PASSAGE FOR REVIEW:

However, one must be careful trusting the confidence predictions of LLMs as they are token predictors and not regressors. When using sufficient temperature to nominate targets, the confidence score can often vary by up to 3 on a 10-point scale. Additionally, we note that while in all these cases the model correctly identified the target, the explanations can be slightly wrong. For example, the first entry shows a clear example of hallucination. The model’s explanation states that “x” was substituted instead of “l”, when in fact the lookalike domain “infobiox.com” demonstrates an “l” → “i” substitution (“infoblox.com” → “infobiox.com”). While this provides additional evidence to verify the results, it also shows how a wrong model can still be useful if properly constrained.

USING THE INFORMATION:
**1.** Rewrite the passage about LLM confidence scores from "However, one must" up to and including "if properly constrained.", renaming "confidence" to "certainty".
**2.** In the passage about LLM confidence scores, by how much can the confidence score vary on a 10-point scale?
**3.** Pick up the passage about LLM confidence scores after its last sentence and keep writing it.

DATA SHOWN:
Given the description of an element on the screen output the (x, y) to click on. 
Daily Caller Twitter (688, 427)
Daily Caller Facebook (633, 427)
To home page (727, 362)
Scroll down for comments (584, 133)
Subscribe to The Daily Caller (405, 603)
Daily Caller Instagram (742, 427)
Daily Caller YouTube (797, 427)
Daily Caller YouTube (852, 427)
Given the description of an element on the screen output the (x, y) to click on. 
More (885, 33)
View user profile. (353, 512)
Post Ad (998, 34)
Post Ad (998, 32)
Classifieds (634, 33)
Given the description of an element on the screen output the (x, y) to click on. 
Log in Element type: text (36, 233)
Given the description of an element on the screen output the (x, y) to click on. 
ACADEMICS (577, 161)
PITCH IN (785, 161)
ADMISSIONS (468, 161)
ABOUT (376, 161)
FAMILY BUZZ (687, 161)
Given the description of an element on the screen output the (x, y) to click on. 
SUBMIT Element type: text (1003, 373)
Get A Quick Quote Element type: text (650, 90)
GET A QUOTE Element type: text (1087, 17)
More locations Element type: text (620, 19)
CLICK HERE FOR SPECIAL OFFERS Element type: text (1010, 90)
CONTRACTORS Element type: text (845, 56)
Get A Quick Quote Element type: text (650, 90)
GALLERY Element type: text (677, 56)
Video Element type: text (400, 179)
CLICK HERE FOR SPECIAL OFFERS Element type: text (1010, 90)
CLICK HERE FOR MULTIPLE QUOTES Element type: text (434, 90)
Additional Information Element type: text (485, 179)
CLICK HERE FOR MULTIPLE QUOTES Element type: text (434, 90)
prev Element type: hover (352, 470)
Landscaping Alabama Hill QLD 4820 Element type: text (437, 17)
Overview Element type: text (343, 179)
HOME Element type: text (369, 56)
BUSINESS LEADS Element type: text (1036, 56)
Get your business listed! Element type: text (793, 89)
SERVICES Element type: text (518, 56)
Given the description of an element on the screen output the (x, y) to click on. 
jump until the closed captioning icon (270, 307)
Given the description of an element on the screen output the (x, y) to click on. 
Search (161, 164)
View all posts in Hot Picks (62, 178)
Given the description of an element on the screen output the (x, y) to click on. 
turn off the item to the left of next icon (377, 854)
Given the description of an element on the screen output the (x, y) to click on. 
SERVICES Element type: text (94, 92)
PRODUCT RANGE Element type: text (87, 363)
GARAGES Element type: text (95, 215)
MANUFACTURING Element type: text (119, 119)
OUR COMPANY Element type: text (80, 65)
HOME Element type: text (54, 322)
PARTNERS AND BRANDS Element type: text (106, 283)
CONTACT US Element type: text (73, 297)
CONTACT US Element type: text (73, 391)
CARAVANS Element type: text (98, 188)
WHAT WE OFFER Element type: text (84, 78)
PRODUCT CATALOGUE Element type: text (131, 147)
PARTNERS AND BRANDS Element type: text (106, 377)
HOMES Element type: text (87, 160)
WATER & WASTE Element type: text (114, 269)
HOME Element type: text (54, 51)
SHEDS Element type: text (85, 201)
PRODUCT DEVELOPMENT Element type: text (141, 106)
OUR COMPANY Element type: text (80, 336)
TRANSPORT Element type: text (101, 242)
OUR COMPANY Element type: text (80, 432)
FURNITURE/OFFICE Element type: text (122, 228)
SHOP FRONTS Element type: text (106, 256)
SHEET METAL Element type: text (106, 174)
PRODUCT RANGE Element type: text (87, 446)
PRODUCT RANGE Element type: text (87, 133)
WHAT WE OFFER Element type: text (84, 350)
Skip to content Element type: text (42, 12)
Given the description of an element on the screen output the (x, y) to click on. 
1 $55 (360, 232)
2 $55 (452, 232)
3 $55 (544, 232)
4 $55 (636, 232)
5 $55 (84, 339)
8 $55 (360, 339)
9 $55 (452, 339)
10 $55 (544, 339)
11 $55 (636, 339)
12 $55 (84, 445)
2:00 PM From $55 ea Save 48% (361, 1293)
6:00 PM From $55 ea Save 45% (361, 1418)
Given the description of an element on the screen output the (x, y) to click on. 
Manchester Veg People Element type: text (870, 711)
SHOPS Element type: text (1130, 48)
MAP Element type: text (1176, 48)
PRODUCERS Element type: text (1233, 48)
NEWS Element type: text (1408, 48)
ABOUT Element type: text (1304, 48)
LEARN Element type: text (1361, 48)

REPLIES:
**1.**
However, one must be careful trusting the certainty predictions of LLMs as they are token predictors and not regressors. When using sufficient temperature to nominate targets, the certainty score can often vary by up to 3 on a 10-point scale. Additionally, we note that while in all these cases the model correctly identified the target, the explanations can be slightly wrong. For example, the first entry shows a clear example of hallucination. The model’s explanation states that “x” was substituted instead of “l”, when in fact the lookalike domain “infobiox.com” demonstrates an “l” → “i” substitution (“infoblox.com” → “infobiox.com”). While this provides additional evidence to verify the results, it also shows how a wrong model can still be useful if properly constrained.

**2.** By up to 3.

**3.**
Why it matters
How does this help protect Infoblox customers? We have now figured out how to make these LLM queries scale to all newly registered domains seen each day. This allows us to protect Infoblox customers against more types of lookalike attacks, including many domains our customers may not consider to be part of their risk profile. We will start by adding this to Zero Day DNS detection and Infoblox Threat Defense feature called “Dossier”, followed by adding processes to add to feed domains.